Bei der Auslegung formgebundener Erklärungen ist in zwei Schritten vorzugehen:12 Zunächst ist der Sinn des formbedürftigen Geschäfts unter Rückgriff auf alle auslegungsrelevanten Umstände zu ermitteln. Dazu zählen auch außerhalb einer Urkunde liegende Gegebenheiten.13 Anschließend ist danach zu fragen, ob die so ermittelte Erklärung die vorgeschriebene Form wahrt. Nach der Rechtsprechung ist dies dann der Fall, wenn das Gewollte wenigstens andeutungsweise im Wortlaut der Erklärung enthalten ist (Andeutungstheorie); nur bei versehentlichen übereinstimmenden Falschbezeichnungen sei eine solche Andeutung entbehrlich.14


  1. Hier und zum Folgenden: Bitter/Röder, BGB AT, 5. Aufl. 2020, § 7 Rn. 19 f.
  2. Hier und zum Folgenden: Bitter/Röder, BGB AT, 5. Aufl. 2020, § 7 Rn. 22.
  3. Schack, BGB AT, 17. Aufl. 2023, Rn. 209.
  4. BGH, Urt. v. 22.03.2023 – IV ZR 95/22, Rn. 14; BGH, Urt. v. 21.05.2008 – IV ZR 238/06, Rn. 30.
  5. BGH, Urt. v. 16.10.2012 – X ZR 37/12, Rn. 18.
  6. Hier und zum Folgenden: BGH, Beschl. v. 17.01.2023 – II ZB 6/22, Rn. 29.
  7. BGH, Urt. v. 25.06.2021 – V ZR 218/19, Rn. 10; BGH, Urt. v. 06.11.2015 – V ZR 78/14, Rn. 18.
  8. Schack, BGB AT, 17. Aufl. 2023, Rn. 208.
  9. RG, Urt. v. 08.06.1920 – Rep. II. 549/19, RGZ 99, 147.
  10. Bitter/Röder, BGB AT, 5. Aufl. 2020, § 5 Rn. 72 – 75.
  11. Hier und zum Folgenden: Bitter/Röder, BGB AT, 5. Aufl. 2020, § 5 Rn. 72 – 75.
  12. Hier und zum Folgenden: Bitter/Röder, BGB AT, 5. Aufl. 2020, § 7 Rn. 26 – 30.

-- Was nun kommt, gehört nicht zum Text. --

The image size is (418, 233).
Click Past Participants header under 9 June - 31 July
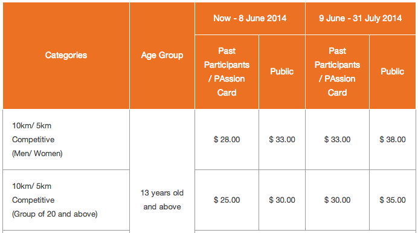click(337, 71)
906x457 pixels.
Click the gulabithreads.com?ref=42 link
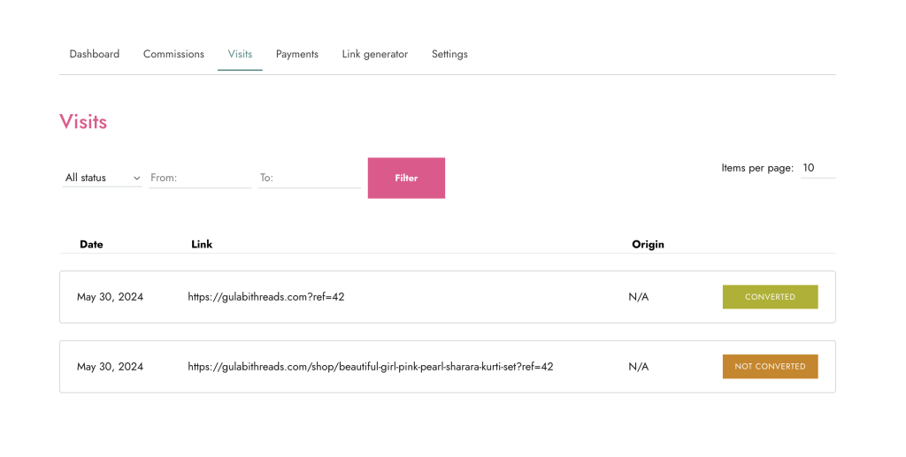point(265,297)
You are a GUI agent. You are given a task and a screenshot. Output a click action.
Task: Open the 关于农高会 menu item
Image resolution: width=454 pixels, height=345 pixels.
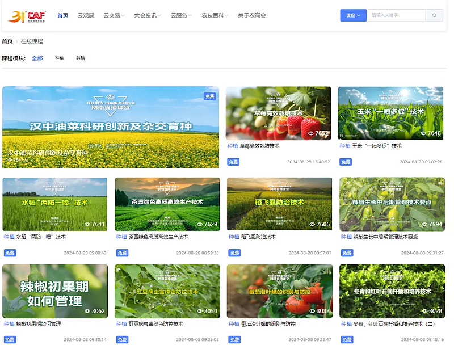(252, 15)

  13. BGH, Urt. v. 11.02.2010 – VII ZR 218/08, Rn. 12; BGH, Urt. v. 30.06.1999 – XII ZR 55/97, NJW 1999, 2591, 2592.
  14. BGH, Urt. v. 18.01.2008 – V ZR 174/06, Rn. 13. Die h. L. hält hingegen die Andeutung nur dann für entbehrlich, wenn die wesentlichen Ziele der jeweiligen Formvorschrift auch ohne die Andeutung erreicht werden (statt vieler: Bitter/Röder, BGB AT, 5. Aufl. 2020, § 5 Rn. 30).